State-run OMCs need to raise the prices of petrol and diesel by about 22 per litre and 25 per litre, respectively, to have a normative marketing margin of 2.7 per litre, if the price of a barrel of crude oil is $120, according to Hemang Khanna, analyst, Kotak Institutional Equities.

However, it would be difficult to implement such a price increase. Not only will it be politically difficult, it would also immediately fuel retail inflation, which is already above the Reserve Bank of India’s upper level of tolerance of 6%. It would thus make things difficult for a large section of the population that is struggling to counter the negative economic impact of the coronavirus outbreak.

Nonetheless, if the OMCs do not raise their prices by the above recommended levels, their marketing margins will be hit. Kotak estimates gross marketing margins on petrol and diesel to be in the negative territory so far in March.

Excise duty and sales tax or value added tax of state governments, account for the bulk of the price of petrol and diesel across the country. As such, one option is for the central government to reduce the excise duty on petrol and diesel to ensure that OMCs at least do not lose money. As of October 2014, the excise duty on petrol and diesel was 9.48 per litre and 3.56 per litre respectively. This gradually increased and as of November, it was 32.90 per litre and 31.80 per litre on the two fuels respectively. On 3 November, the excise duty was cut to 27.90 per litre and 21.80 per litre, respectively, providing some relief to the end consumer.

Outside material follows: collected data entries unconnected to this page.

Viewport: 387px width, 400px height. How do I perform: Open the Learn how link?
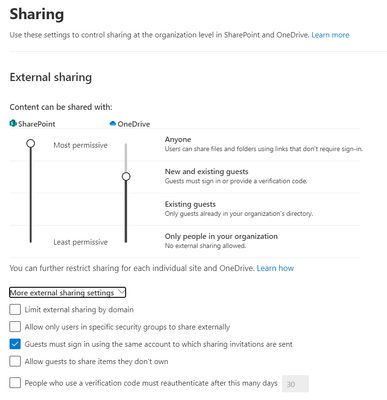[275, 268]
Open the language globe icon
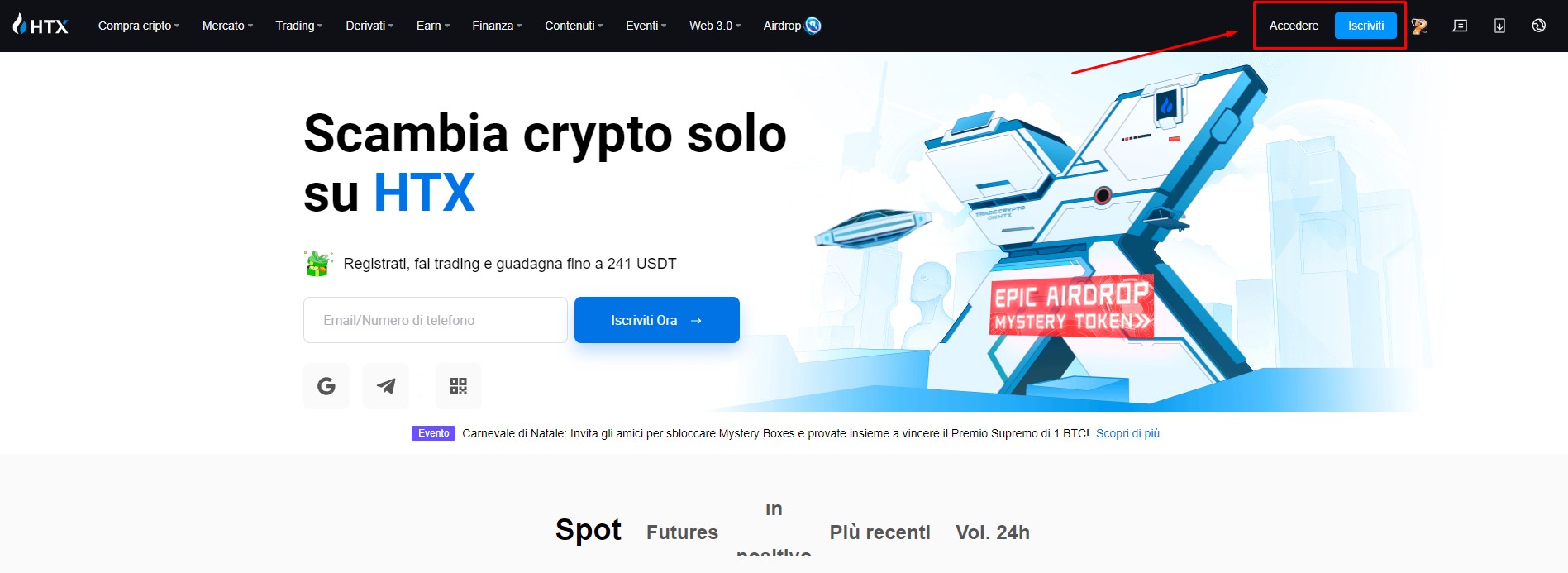 [1538, 26]
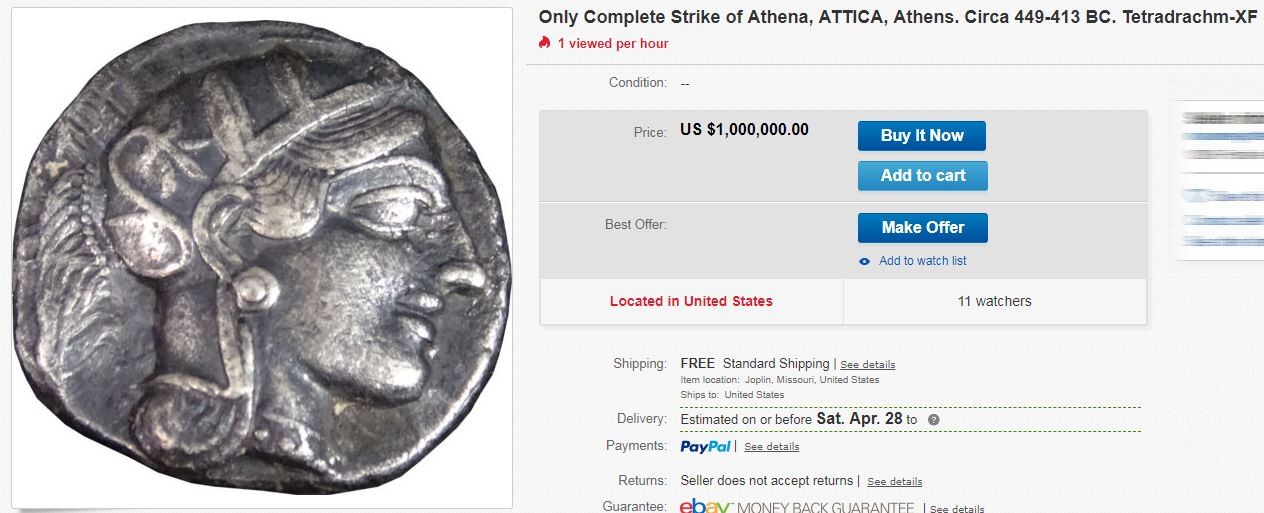Image resolution: width=1264 pixels, height=513 pixels.
Task: Open See details for Shipping
Action: point(867,365)
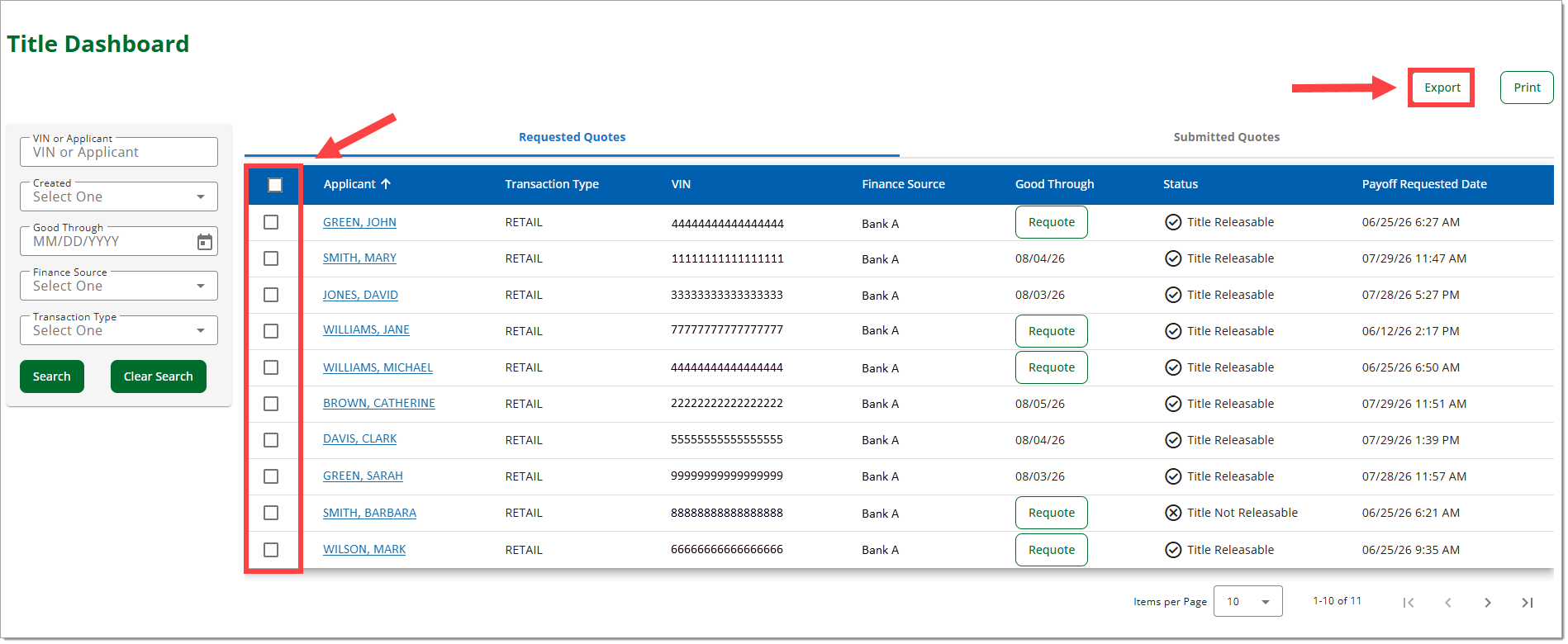1568x644 pixels.
Task: Jump to the first results page
Action: (x=1409, y=603)
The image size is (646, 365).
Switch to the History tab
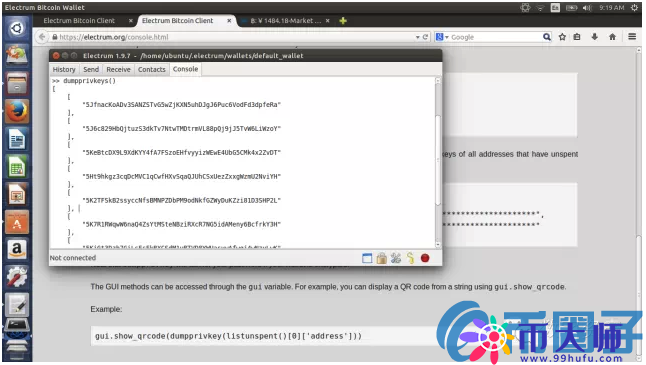(x=64, y=70)
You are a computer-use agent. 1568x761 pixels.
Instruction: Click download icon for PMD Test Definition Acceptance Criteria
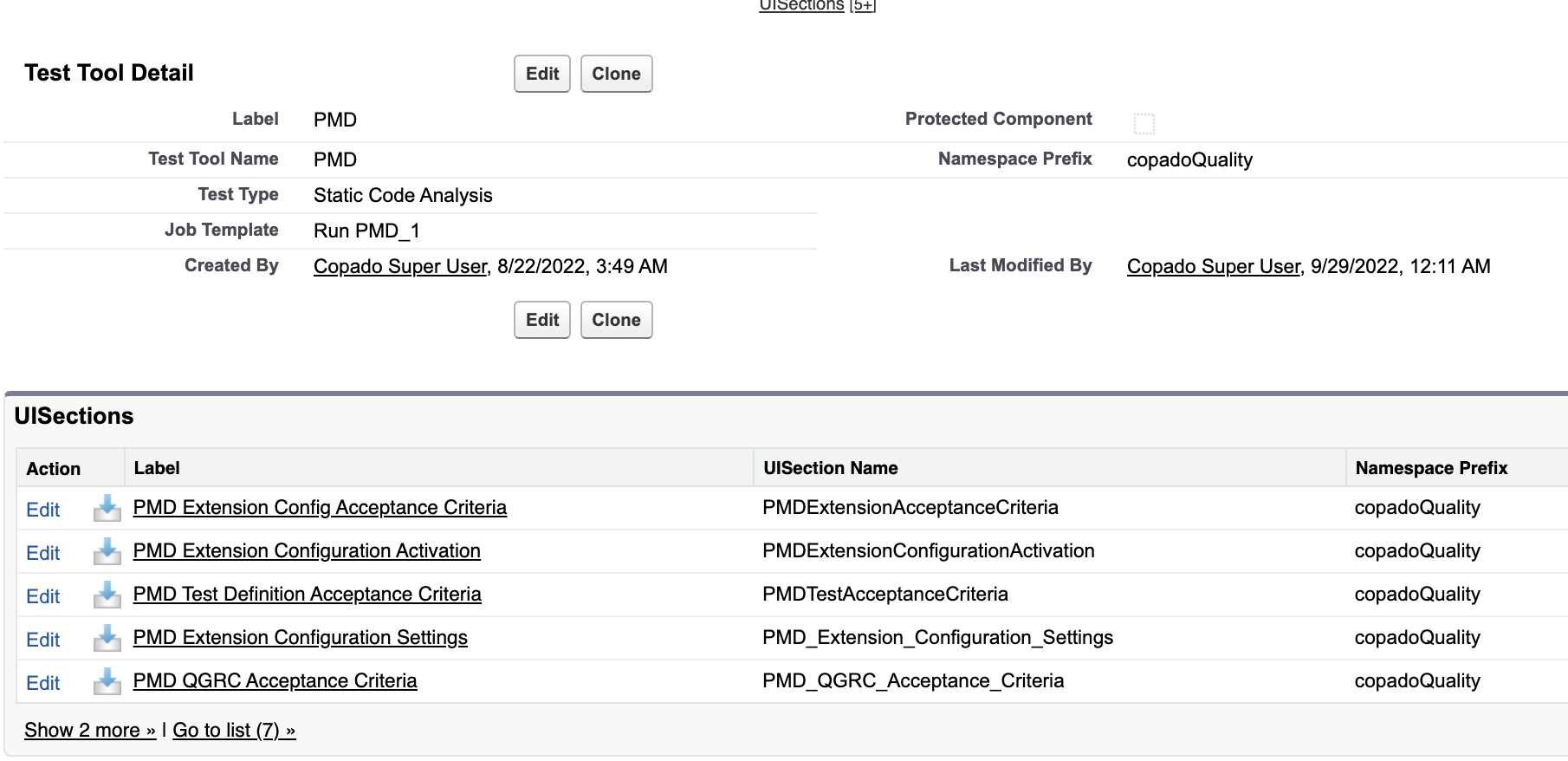pyautogui.click(x=107, y=595)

The dependence of the central government on the revenue it earns from different taxes, cess, and surcharges paid by the petroleum sector has only gone up over the years.

The contribution of the petroleum sector to the central government includes excise duty collected on petroleum products, corporate income tax, and dividends paid by oil companies to the central government, dividend distribution tax, customs duty, cess, and royalty on crude oil. This contribution was 1.38% of gross domestic product (GDP) in FY15. In FY21, it was 2.3% of GDP. This year it has been 2.01% of GDP.

This was primarily driven by the excise duty hike on petroleum products, which has jumped from 0.79% of GDP in FY15 to 1.88% in FY21. It was at 1.58% in the half year ending September (H1FY22).

The dependence of the central government on revenues from the petroleum sector has risen significantly. Nonetheless, if it wants to ensure that the burgeoning oil price does not translate into high inflation, it has to cut the excise duty on petrol and diesel. Also, given that the government captured the bulk of the fall in oil prices from late 2014 by raising the excise duty on petrol and diesel, it is only fair that it reduces the duty now.

This would mean lower tax collection. To make up for that, it will have to either borrow more or try and earn more money through non-tax avenues such as disinvestment and land sales. There is no free lunch in economics. At the end of the day there are perpetual trade-offs.